I notice that King Rat is coming back on the TCM schedule this afternoon at 3:00 PM (for some reason, I thought it was on tomorrow), so I hastily watched it last night to do a full-length post on it.
The time is early 1945 in the Changi POW camp in Malaya, which at the time was still held by Japan. Obviously, we know that the war is going to be over in a few months, but there's no way anybody in the movie could have known that. The Japanese are stereotypically harsh in their treatment of the prisoners, leading to all sorts of illnesses and near-starvation. The men have to survive any way they know how.
For American Corporal King (George Segal), that means becoming a hustler in the business sense, running all sorts of schemes to make money and influence and use that with the camp guards in exchange for the goods necessary to survive. Other people raise chickens (where they get the feed from is left unmentioned), and one guy even has a dog. Meanwhile, since Malaya had been a British colony before the Japanese invasion, much of the camp's population is either British or Australian. Much like the Alec Guinness character in Bridge on the River Kwai, they try to keep stiff British discipline, under provost (roughly a chief of military police) Grey (Tom Courtenay).

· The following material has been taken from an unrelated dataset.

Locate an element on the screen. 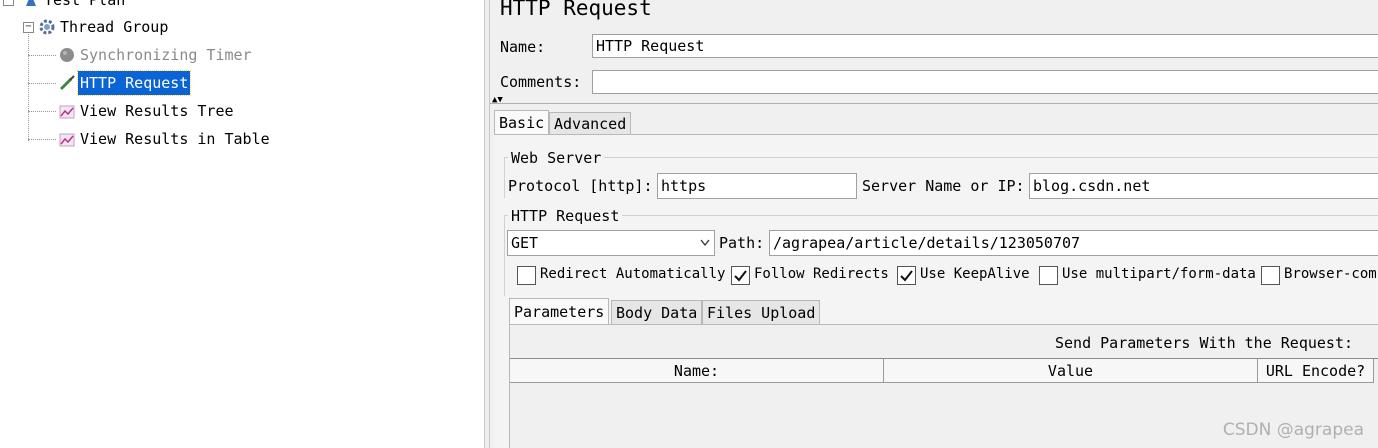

The two sides come into constant conflict along with a bunch of other smaller conflicts; King is able to win British soldier Marlowe (James Fox) to his side as Marlowe can speak Malay and translate. But Marlowe suffers an accident that leaves him with a gangrenous arm and dangerous surgery that might kill him.
King Rat is an interesting movie with good performances, although I have to admit I found myself not giving it quite as high a rating as many of the IMDb reviewers give it. Not that it's a bad movie by any means; it's more that I felt it dragged at times and that there was a whole lot of nothing going on at certain points. I also felt the main conflict wasn't resolved all that well.
Still, King Rat is definitely worth a watch. It's sadly out of print on DVD, although for those who can do streaming it's currently on Amazon streaming.